Весело и грустно мне казалось, когда мне приводилось быть в их компании, а отчего это так - я плохо смыслил в то время… Шумно они проводили время, но не все так проводили время, многие плакали. Сидит, например, какой-нибудь отставной солдат, с орденом на шинели, с деревяшкой под левым коленком, сидит он грустно. Над ним смеются, а он то и дело поет: "Ах, больно сердцу моему!" - и стучит кулаками отчаянно по столу.
- Где ты ногу-то пропил?
- Где? На войне…
- Врешь ты все - отморозил.
Сердится солдат и выкладывает с досады остальные гроши, приговаривая: вот где! - и потом рассказывает в сотый раз историю, как он лишился ноги и отчего он пошел нищенствовать. Я только знаю его слова такого рода: "Вы думаете, я стал бы якшаться со всякой швалью?.. а я, поди-ка, - жрать хочу; нажить деньги могу… Ну, и наживаю да пропиваю, а как пропью, и пойду сбирать".
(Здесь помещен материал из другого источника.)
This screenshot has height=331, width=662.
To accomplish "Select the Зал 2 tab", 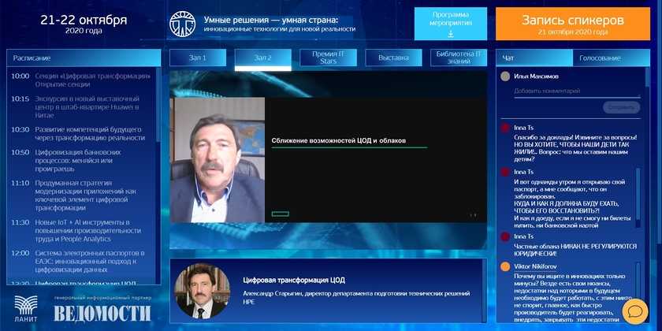I will (x=262, y=58).
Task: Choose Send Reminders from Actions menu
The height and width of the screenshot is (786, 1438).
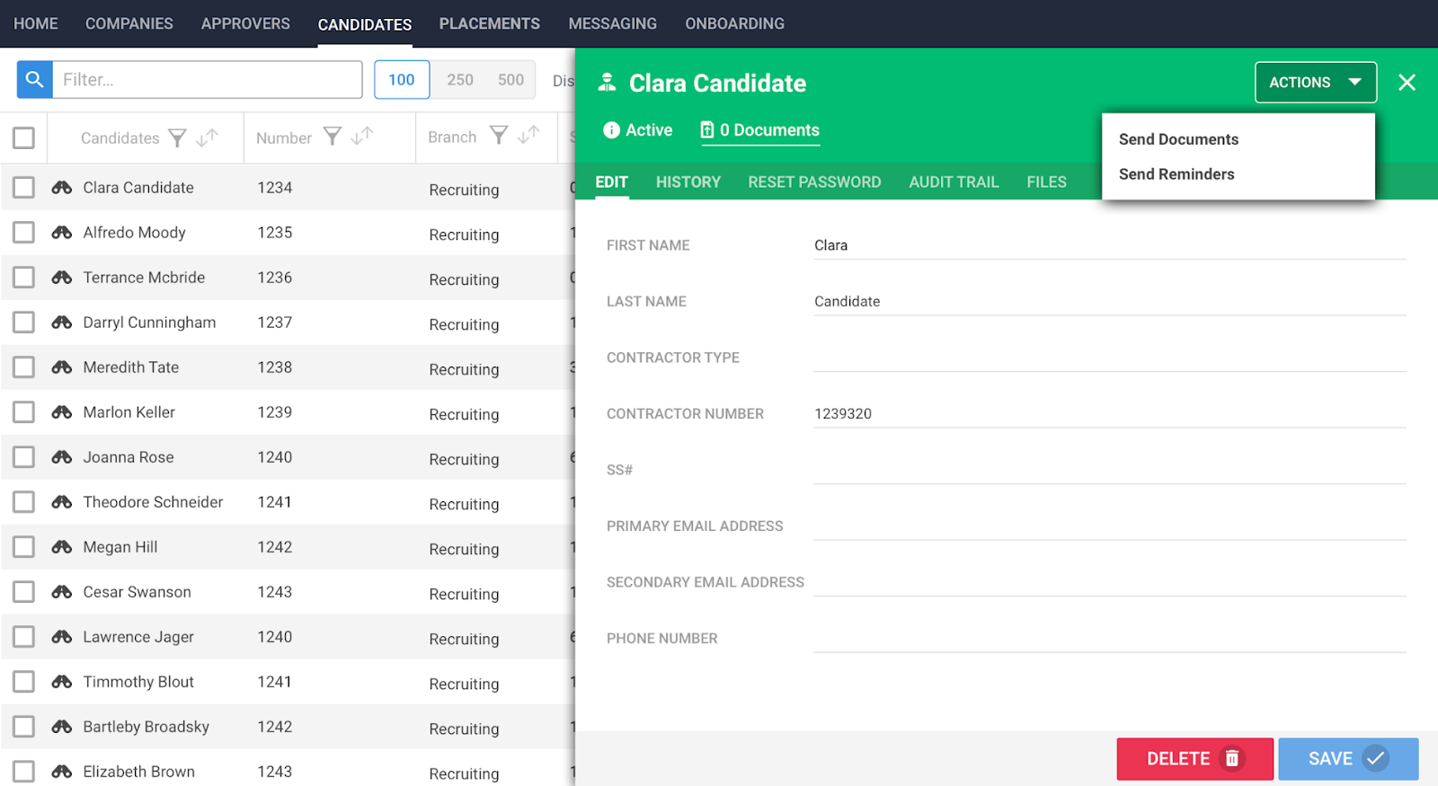Action: [x=1176, y=174]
- Так зачем ты по миру ходишь, коли работать можешь?
- А обидно, что за работу мало дают. Обидно, что за ногу мало дали… А будь-ка нога, я бы козырем ходил и с вашим братом не стал бы якшаться. Думаете, мне не обидно, что ли, сволочь вы экая! - И запоет: - "Больно сердцу моему!"
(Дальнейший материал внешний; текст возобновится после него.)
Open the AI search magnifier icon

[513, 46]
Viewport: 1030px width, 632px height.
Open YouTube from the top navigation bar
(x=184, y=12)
На меня все смотрели как на зверя. Многие думали, что я непременно барского роду, потому что на мне была ситцевая рубашка и лицо у меня было незагорелое.
- Ты, парень, кто такой?
- Материн, - обыкновенно отвечал я. На это мне отвечали ругательствами. Обзывали мою мать, моего отца - и многим тут доставалось.